Да, Ливви хотела бы, чтобы ее мамочка любила, смеялась, преисполнилась рождественским настроением. Если она, Джулия, допустит, чтобы ее скорбь ослабела, это не будет означать, что ослабеет ее любовь к Ливви. Она обязана жить ради Ливии, видеть сияние солнца, которое та никогда не увидит, в память о Ливви наслаждаться жизнью.
Джулия с чувством острого стыда вспомнила, как плакал обиженный ею Бенджамин. Крис прав:
Ливви была бы возмущена эгоистичным поведением Джулии.
Ей необходимо извиниться перед маленьким мальчиком. Да и перед Крисом тоже.
С такими мыслями Джулия вернулась к сараю, без колебаний раскрыла дверь и вошла внутрь.
Дети репетировали сцену появления Иисуса на свет. Младенец – кукла соответствующего вида лежал в картонной коробке. Марию изображала девчушка с торчащими в стороны рыжими косичками и крошками печенья на лице. Иосиф с простодушной наивностью своего возраста чесал под мышкой. Козел все норовил сжевать посох пастуха, а с головы ангела то и дело спадал нимб из алюминиевой фольги.
И среди этого невероятного хаоса возвышалась фигура Криса. Он отгонял козла от палки, заменявшей пастушеский посох, поправлял нимб на голове ангела, находил доброе слово для всех детей вместе и для каждого ребенка в отдельности – одним словом, был воистину душой этого многопланового действа.
Но вот все участники спектакля дружно запели гимн «Тихая ночь», и по щекам Джулии снова потекли слезы. Но совсем иные, чем прежде. Когда детские голоса заполнили сарай, а слова гимна дошли до слуха Джулии, она поняла, что на этот раз она плачет слезами очищения и исцеления.
Дети во второй раз затянули гимн, и Джулия незаметно для себя начала им подпевать – не столько губами, сколько всем своим сердцем, – чувствуя, как ее медленно охватывает состояние примирения с окружающим миром.
Ливви, прислушиваясь к голосу матери, обхватила себя руками. Доносившиеся звуки словно окутывали ее теплым мягким покрывалом.
С легким вздохом удовлетворения маленький ангел начал засыпать под убаюкивающее пение матери, заменившее колыбельную.
ГЛАВА ДЕВЯТАЯ
– А что, если я поеду с вами? – спросила Джулия после окончания вечерней репетиции, когда Крис собирался везти детей в «Школу».
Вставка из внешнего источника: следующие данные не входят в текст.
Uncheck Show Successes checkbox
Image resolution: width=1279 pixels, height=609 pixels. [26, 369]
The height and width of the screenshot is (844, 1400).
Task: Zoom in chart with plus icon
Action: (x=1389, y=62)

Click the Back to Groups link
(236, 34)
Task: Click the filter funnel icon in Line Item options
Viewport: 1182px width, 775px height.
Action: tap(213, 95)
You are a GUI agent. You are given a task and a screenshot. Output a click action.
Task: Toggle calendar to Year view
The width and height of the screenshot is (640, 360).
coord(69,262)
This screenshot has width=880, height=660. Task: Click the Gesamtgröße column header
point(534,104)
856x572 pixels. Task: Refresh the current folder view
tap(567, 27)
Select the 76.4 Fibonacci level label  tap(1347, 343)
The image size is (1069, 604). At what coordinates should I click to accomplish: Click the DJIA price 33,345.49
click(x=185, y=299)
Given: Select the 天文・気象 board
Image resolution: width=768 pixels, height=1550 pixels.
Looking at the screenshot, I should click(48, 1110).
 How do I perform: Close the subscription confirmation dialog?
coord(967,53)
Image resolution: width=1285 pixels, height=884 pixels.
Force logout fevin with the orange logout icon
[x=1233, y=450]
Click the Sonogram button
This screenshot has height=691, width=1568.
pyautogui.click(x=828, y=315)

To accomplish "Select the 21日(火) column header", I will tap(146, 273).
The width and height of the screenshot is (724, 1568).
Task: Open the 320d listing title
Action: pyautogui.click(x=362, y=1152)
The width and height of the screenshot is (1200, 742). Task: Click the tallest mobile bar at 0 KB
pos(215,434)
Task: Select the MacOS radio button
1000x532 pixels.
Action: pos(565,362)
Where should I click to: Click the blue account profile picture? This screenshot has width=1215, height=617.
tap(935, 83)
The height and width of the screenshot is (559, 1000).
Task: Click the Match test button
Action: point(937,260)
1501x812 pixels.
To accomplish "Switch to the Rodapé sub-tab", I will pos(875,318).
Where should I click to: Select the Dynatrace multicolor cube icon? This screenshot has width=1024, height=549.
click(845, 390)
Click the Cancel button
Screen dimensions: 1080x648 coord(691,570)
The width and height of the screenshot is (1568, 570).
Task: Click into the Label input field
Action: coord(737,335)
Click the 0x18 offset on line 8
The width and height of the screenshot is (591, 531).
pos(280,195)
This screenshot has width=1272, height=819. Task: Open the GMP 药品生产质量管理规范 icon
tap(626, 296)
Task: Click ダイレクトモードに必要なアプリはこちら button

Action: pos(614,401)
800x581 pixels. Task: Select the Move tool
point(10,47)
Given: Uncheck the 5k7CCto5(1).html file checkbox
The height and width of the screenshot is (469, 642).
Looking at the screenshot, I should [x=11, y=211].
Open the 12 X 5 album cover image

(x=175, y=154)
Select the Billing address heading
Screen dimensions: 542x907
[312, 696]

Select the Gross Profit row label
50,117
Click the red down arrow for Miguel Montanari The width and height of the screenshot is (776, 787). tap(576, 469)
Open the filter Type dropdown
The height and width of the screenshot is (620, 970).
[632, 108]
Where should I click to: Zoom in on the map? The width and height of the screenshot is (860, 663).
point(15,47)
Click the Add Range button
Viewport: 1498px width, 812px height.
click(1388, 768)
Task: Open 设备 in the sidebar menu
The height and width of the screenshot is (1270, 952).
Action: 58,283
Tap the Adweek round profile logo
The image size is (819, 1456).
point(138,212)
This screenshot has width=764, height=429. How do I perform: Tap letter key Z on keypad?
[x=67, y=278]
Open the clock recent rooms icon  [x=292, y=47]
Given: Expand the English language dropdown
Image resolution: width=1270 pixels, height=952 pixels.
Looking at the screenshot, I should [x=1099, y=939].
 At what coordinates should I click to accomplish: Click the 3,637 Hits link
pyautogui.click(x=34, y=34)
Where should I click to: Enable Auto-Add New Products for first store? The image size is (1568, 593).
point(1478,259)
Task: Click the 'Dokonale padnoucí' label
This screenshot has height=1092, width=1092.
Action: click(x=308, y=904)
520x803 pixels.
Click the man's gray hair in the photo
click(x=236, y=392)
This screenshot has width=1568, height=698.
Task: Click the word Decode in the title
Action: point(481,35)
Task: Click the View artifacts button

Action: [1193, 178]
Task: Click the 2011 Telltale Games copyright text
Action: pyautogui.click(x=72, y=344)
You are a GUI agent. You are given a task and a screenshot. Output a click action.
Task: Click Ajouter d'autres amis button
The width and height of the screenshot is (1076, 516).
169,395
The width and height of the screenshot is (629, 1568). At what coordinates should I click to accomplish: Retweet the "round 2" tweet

Крис, приятно удивленный, вскинул на нее глаза. Он видел, как она вошла в сарай и как несколькими минутами раньше разговаривала с Бенджамином, очевидно извиняясь за неприятный эпизод.
– Разумеется, я буду рад, – ответил он.
Через несколько минут все уселись в сани: Джулия и Крис впереди, дети – за их спиной. Веселый перезвон колокольчиков служил аккомпанементом детскому смеху и стуку лошадиных копыт. Месяц уже отбрасывал достаточно света, чтобы выхватывать из тьмы зимний пейзаж и окрашивать его в серебристые тона.
Небесное светило придало волосам Джулии какой-то волшебный блеск, отбросило тени на ее лицо, от которого Крис никак не мог отвести свой взгляд. Почувствовав это, Джулия с неуверенной улыбкой повернулась к Крису.